New JavaScript features I didn’t know about
Now that going bouldering once a week no longer counts as having a personality, maybe I should try to stand out by being that guy who says “ECMAScript” instead of “JavaScript”.
Anyway, here are some new(-ish) JavaScript features that I recently discovered.
groupBy
(2024)
There are now built-in functions to group array elements. With
Object.groupBy(items)
the result will be a normal object, and
with Map.groupBy(items)
the result will be a Map
.
Both of these have been widely available since March 2024, so they’re ready to use.
Iterator helpers (2025)
I’ve always been irrationally upset that JavaScript’s iterators aren’t as ergonomic as Rust’s. In Rust, you write something like
things.iter()
.map(|thing| do_stuff(&thing))
.filter(|thing| do_stuff2(&thing))
.map(|thing| do_stuff3(&thing))
.collect();
and that turns your original things
into a lazy iterator, then does a bunch of
operations, and then collect()
turns it back into a Vec
. The iterators
just go through the items one by one instead of allocating a whole pointless
intermediate array.
If you do the same thing in JavaScript, it looks like
things
.map((thing) => do_stuff(thing))
.filter((thing) => do_stuff2(thing))
.map((thing) => do_stuff3(thing));
Semantically that does the same thing as the Rust code, but each map
and
filter
allocates an intermediate array. If the initial things
is large, this
could theoretically be a performance issue. So far, the way to optimise the
above code would be to just use for
loops, but for
loops are cringe, so the
fine folks at TC39 have blessed us with the same helper methods found on
Array
, but for Iterator
s. So you can write
Iterator.from(things)
.map((thing) => do_stuff(thing))
.filter((thing) => do_stuff2(thing))
.map((thing) => do_stuff3(thing))
.toArray();
and bask in the glory of some beautiful premature optimisation.

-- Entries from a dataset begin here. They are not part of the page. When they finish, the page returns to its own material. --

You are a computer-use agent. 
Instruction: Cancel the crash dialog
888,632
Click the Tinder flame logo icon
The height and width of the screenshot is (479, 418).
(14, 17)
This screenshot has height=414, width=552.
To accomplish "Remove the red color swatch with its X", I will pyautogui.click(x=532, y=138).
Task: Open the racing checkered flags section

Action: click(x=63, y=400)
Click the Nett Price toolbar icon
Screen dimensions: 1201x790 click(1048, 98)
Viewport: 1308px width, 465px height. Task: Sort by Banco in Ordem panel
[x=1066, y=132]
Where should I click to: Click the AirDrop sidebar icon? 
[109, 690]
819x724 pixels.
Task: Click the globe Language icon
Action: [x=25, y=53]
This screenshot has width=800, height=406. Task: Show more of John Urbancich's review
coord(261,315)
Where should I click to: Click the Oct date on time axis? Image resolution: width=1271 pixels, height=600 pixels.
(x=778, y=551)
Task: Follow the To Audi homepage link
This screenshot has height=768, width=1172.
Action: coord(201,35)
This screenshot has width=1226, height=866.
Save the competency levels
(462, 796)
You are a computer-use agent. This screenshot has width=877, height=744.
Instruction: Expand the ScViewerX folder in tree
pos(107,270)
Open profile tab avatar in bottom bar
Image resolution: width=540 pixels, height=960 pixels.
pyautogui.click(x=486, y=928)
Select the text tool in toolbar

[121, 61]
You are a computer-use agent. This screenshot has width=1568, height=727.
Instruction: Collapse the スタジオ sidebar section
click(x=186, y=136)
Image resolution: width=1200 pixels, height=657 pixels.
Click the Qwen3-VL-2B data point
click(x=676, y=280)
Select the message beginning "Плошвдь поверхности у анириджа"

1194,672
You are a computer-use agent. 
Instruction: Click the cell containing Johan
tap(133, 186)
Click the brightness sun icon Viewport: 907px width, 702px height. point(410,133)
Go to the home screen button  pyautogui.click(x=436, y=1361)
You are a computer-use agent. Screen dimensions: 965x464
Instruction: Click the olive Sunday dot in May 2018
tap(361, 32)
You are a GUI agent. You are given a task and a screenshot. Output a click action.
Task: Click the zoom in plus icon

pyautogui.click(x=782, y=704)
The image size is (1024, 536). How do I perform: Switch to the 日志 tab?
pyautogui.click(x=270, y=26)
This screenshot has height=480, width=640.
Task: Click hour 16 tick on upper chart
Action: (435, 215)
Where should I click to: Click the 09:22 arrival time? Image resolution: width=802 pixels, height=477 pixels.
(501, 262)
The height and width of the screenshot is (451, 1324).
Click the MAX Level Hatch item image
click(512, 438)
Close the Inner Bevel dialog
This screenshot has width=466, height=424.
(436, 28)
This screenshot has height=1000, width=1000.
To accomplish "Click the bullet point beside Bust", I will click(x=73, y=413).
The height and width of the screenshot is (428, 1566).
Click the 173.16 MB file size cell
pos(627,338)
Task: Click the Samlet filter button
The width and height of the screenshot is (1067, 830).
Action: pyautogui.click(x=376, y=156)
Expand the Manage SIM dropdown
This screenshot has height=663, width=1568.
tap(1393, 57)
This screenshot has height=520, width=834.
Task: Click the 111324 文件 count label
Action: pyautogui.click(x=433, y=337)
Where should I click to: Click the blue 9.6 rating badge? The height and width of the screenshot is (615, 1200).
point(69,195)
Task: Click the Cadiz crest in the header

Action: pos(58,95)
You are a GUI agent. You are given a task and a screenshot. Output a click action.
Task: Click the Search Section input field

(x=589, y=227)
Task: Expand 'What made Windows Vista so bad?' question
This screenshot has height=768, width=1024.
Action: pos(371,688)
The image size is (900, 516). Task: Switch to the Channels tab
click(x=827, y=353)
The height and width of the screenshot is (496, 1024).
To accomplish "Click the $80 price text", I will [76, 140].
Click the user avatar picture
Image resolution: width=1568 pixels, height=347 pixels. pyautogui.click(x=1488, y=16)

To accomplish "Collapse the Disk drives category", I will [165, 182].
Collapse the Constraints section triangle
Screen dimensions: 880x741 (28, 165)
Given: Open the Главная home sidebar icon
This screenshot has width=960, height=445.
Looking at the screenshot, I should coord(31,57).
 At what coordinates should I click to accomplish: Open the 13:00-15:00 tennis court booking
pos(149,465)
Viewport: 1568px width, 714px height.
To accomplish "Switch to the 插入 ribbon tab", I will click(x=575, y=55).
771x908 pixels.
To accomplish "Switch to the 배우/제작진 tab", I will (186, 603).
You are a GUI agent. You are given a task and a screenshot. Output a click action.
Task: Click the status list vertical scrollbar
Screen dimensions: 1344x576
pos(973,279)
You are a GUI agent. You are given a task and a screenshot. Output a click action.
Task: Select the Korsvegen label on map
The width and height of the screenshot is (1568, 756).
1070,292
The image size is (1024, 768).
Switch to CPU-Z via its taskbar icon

These methods are available in all modern browsers as of 2025, so are also ready to use.
Error.isError (2025/2026?)
If you ever get annoyed at catch (error: unknown)
in TypeScript, there is now
a reliable way of checking whether something is an error, and that is
Error.isError(error)
. It’s more readable than
error &&
typeof error === "object" &&
"message" in error &&
typeof error.message === "string";
and it’s more reliable than error instanceof Error
, because the instanceof
check apparently fails when the error was constructed in a different
realm.
Error.isError
is available in all modern browsers, except that Safari will
currently return false
for DOMException
objects, which it shouldn’t. So this
one is almost ready to use.
TypedArray.prototype.subarray
This one’s actually been around for 10 years, but I only discovered it recently
(partly because I’ve never really used TypedArray
s before). Unlike
TypedArray.prototype.slice
, TypedArray.prototype.subarray
creates a new TypedArray
that points to the same block of memory used by the
original, and the data isn’t copied. I found this useful when I was writing
(part of) a disassembler, which looked kind of like this:
function decode_instruction(data: Uint8Array): [Instruction, Uint8Array] {
// Some horrifying ungodly logic
return [
my_instruction,
data.subarray(however_many_bytes_my_instruction_has_taken_up),
];
}
function* decode_instructions(data: Uint8Array): Generator<Instruction> {
let rest = data;
while (rest.length > 0) {
const [instruction, new_rest] = decode_instruction(rest);
yield instruction;
rest = new_rest;
}
}
With TypedArray.prototype.slice
, this would have allocated a whole new copy of
the input data after each instruction was decoded. Without subarray
, I’d have
had to just keep a reference to the original array and pass around an offset
index, and that would have been so inconvenient.